Material to process:
══════════
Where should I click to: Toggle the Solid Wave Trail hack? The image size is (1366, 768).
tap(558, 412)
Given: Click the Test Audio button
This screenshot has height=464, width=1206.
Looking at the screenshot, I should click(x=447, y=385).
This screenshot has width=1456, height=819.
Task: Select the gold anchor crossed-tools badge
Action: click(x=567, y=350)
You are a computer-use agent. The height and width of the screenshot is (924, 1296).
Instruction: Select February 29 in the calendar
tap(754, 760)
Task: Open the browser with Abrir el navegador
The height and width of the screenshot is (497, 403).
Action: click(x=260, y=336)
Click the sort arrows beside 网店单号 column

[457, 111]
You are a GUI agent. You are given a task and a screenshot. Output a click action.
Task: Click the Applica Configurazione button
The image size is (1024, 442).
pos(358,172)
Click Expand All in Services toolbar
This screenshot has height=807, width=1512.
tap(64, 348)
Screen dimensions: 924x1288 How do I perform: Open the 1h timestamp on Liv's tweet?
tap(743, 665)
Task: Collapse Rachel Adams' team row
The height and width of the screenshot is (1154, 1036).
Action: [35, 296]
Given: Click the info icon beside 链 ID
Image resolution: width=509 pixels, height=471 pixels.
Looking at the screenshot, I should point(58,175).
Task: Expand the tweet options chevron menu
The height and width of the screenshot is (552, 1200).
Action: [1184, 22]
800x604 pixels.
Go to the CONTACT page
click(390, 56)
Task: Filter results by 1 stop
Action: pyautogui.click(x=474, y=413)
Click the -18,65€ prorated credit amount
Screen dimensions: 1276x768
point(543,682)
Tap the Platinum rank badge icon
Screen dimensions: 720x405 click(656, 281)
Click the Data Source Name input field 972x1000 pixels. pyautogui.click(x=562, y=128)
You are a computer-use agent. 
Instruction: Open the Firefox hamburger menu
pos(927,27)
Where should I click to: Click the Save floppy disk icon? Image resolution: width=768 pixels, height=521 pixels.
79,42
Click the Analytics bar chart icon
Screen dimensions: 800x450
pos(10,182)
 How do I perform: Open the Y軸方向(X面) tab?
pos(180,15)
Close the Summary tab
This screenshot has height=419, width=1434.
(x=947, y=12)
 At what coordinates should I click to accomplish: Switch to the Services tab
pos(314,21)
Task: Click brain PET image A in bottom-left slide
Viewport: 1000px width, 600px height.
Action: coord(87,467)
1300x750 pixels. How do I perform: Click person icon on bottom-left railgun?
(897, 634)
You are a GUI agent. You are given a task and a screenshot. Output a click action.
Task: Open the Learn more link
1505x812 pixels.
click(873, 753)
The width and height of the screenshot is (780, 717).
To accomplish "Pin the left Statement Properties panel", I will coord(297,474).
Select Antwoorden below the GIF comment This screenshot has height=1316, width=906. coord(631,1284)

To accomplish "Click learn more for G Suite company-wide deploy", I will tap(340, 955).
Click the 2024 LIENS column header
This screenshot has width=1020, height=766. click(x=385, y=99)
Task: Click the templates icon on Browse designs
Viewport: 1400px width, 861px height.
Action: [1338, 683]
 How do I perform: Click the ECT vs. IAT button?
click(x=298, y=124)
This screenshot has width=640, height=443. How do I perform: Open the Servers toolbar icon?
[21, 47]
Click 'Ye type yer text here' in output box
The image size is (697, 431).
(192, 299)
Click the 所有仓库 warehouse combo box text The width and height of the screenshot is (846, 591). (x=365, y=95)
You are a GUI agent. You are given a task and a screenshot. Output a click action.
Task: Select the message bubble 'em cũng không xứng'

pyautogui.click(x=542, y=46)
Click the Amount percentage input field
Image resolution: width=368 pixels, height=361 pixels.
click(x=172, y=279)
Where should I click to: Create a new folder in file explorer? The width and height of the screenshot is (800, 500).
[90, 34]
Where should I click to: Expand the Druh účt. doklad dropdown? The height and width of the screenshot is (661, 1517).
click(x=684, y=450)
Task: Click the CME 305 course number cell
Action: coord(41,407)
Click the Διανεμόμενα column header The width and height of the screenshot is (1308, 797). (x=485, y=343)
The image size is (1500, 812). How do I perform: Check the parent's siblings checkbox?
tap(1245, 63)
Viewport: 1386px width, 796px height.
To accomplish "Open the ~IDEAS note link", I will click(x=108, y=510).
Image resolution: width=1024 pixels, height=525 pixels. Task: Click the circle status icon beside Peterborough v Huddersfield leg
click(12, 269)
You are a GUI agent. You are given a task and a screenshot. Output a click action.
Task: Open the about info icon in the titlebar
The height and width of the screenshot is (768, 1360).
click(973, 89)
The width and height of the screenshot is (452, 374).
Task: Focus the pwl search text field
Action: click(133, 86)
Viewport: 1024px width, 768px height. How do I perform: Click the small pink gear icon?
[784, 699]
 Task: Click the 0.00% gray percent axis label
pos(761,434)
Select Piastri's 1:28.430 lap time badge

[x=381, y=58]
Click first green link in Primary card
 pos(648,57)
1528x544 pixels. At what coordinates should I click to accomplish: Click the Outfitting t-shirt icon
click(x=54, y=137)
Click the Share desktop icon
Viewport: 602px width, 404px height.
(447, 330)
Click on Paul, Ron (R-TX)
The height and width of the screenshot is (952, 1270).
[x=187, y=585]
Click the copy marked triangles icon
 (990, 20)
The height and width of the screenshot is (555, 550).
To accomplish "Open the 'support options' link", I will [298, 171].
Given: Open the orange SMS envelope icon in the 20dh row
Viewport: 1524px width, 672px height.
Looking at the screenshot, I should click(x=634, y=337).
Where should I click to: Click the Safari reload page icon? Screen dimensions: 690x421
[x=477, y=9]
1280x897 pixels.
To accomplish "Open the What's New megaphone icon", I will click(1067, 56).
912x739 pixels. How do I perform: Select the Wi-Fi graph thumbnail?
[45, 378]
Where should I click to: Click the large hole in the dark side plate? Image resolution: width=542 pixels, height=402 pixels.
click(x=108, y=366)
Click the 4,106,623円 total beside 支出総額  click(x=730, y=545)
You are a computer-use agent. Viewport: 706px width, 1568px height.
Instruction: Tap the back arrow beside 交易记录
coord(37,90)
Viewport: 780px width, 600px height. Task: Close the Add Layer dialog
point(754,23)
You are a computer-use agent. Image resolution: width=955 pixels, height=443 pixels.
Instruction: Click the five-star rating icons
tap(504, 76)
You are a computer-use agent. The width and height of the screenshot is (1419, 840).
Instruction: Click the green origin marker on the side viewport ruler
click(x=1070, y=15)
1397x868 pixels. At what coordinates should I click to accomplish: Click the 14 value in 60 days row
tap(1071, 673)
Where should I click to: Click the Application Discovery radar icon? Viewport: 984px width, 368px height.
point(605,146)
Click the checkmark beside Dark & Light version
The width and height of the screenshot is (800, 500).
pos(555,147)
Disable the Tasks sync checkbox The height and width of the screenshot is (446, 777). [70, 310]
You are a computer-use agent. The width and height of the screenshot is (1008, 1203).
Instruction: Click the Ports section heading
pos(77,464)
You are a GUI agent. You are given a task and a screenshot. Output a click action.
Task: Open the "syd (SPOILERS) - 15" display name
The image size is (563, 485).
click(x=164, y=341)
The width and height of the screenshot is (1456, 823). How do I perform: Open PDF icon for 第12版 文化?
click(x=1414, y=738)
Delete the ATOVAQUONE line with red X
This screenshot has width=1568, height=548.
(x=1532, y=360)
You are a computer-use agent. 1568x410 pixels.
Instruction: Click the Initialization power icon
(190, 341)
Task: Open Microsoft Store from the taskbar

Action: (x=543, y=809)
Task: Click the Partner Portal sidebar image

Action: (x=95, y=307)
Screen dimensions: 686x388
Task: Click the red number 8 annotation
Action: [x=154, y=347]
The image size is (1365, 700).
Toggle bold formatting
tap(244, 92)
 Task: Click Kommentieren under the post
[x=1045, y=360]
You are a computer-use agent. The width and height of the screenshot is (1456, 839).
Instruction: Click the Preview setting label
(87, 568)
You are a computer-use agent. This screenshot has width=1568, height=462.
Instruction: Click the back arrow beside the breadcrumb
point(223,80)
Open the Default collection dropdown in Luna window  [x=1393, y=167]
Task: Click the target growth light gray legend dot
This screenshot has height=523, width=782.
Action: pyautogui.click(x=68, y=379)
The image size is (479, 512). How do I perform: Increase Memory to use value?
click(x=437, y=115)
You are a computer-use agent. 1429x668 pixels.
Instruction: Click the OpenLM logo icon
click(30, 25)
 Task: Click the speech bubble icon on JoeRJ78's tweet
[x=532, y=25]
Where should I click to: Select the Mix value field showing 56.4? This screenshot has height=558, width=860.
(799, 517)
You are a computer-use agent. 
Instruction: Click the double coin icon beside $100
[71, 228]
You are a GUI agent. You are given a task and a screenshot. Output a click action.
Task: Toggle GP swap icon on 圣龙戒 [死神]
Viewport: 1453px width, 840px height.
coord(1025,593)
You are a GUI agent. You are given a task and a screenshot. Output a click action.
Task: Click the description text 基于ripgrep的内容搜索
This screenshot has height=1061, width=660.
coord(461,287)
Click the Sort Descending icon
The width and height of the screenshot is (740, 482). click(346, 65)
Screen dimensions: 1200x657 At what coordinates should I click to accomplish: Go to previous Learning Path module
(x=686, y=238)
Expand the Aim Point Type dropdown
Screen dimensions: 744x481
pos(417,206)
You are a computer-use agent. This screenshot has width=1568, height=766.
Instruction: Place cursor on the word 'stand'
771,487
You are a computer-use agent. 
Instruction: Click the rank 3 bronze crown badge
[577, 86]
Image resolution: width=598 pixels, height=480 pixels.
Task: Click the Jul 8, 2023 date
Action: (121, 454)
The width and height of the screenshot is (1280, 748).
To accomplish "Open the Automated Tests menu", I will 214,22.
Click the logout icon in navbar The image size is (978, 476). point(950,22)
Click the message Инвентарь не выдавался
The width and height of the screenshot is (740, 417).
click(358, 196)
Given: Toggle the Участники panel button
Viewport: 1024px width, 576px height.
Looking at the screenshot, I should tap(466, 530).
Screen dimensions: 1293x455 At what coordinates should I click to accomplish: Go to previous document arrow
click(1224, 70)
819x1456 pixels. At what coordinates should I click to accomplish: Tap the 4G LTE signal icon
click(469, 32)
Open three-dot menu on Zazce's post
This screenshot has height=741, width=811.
══════════
How to complete this task:
Extract exactly and only the lines above from the line containing "Given: Click the Test Audio button" through the line containing "Task: Click the Applica Configurazione button", both end lines included.

Finished exercise:
Given: Click the Test Audio button
This screenshot has height=464, width=1206.
Looking at the screenshot, I should click(x=447, y=385).
This screenshot has width=1456, height=819.
Task: Select the gold anchor crossed-tools badge
Action: click(x=567, y=350)
You are a computer-use agent. The height and width of the screenshot is (924, 1296).
Instruction: Select February 29 in the calendar
tap(754, 760)
Task: Open the browser with Abrir el navegador
The height and width of the screenshot is (497, 403).
Action: click(x=260, y=336)
Click the sort arrows beside 网店单号 column

[457, 111]
You are a GUI agent. You are given a task and a screenshot. Output a click action.
Task: Click the Applica Configurazione button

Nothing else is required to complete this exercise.